Une discussion entre «eux»

Une discussion entre «eux»

Le premier : moi je soutiens Bouteflika et il me soutient sans le savoir ni me connaître.

Le second : moi je l'ai soutenu même avant la mort de Boumediène.

Le premier: moi, je suis pour un troisième mandat.
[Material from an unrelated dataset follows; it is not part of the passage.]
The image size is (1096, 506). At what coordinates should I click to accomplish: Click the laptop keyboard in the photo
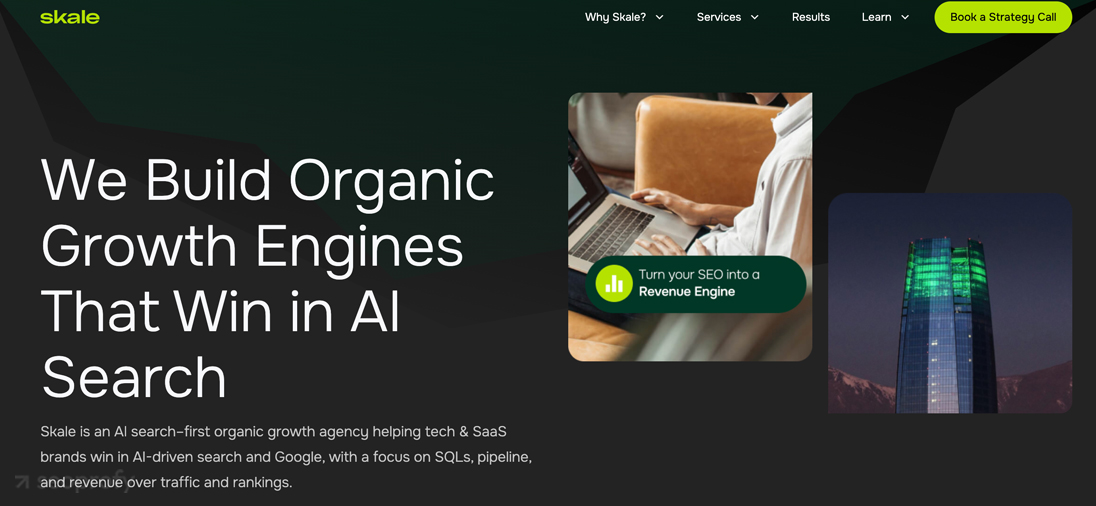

Le second : moi, c'est mieux: je suis déjà pour le quatrième et pour le cinquième.

Le premier : moi, je suis sûr que le peuple va voter à 100 % pour la révision de la Constitution.

Le second: moi je suis sûr qu'on n'a même pas besoin d'un référendum : les deux Chambres suffisent.
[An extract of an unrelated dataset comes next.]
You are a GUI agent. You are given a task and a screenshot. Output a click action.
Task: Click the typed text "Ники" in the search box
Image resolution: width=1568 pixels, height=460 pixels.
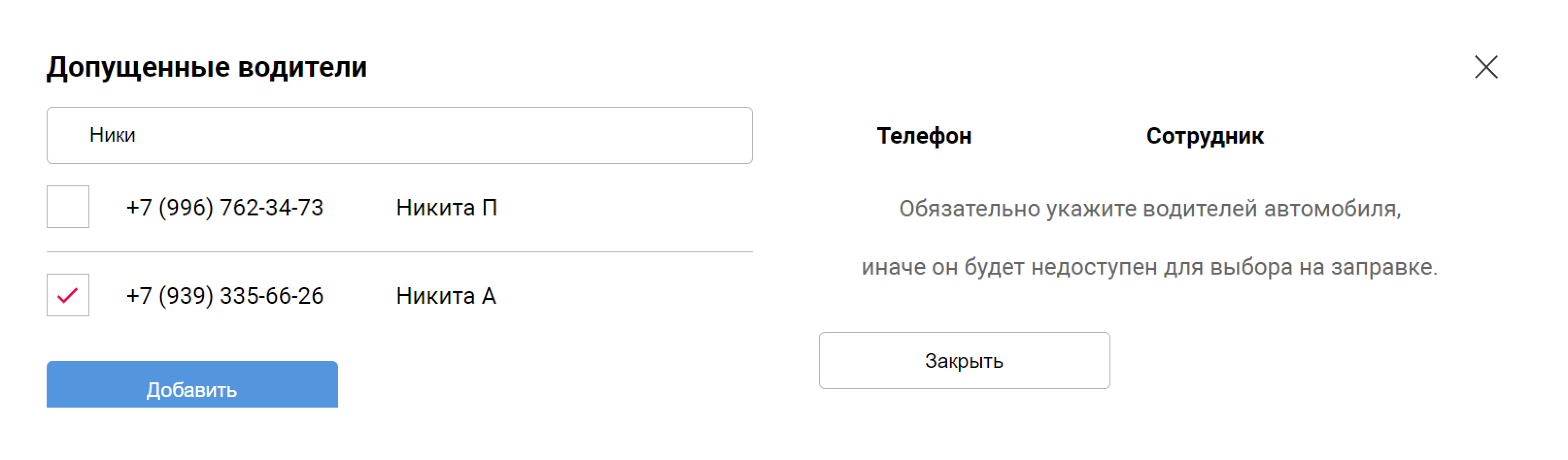click(113, 135)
Le premier : moi, je dis qu'on n'a même pas besoin des députés pour le faire. Un décret suffit.

Le second : moi je dis que Bouteflika n'a besoin de consulter personne. Pas même moi qui suis pour.

Le premier : moi je pense qu'avec le prix Nobel, il n'a pas besoin de l'Algérie, c'est elle qui a besoin de lui.

Le second : moi, je donne déjà ma voix à Bouteflika.

Le premier : moi, je lui donne ma veste et la tienne quand tu iras au bain.

Le second: moi, je pense que sans Bouteflika, le peuple sera perdu.

Le premier : moi, je dis que sans Bouteflika, il ne pleuvra jamais plus.

Le second : moi, je pense que sans Bouteflika, le ciel pleuvra pour rien.

Le premier : moi, quand je regarde trop Bouteflika, je deviens aveugle.

Le second : moi, quand je le regarde trop longtemps, je deviens une femme amoureuse.

Le premier : moi, je dis que ce peuple ne mérite pas cet homme.

Le second : moi, je répète que ce peuple n'a même pas le droit d'habiter avec nous et Bouteflika ici, chez nous, entre nous et nous.

Le premier : est-ce que tu vois quelqu'un d'autre dans ce pays pour sauver ce pays ?

Le second : pas même toi, mis à part moi et lui. Je ne vois que ce que voit l'ENTV.

Le premier : est-ce que tu vois quelqu'un d'autre qui a fait pour ce pays ce que lui a fait avec ce pays ?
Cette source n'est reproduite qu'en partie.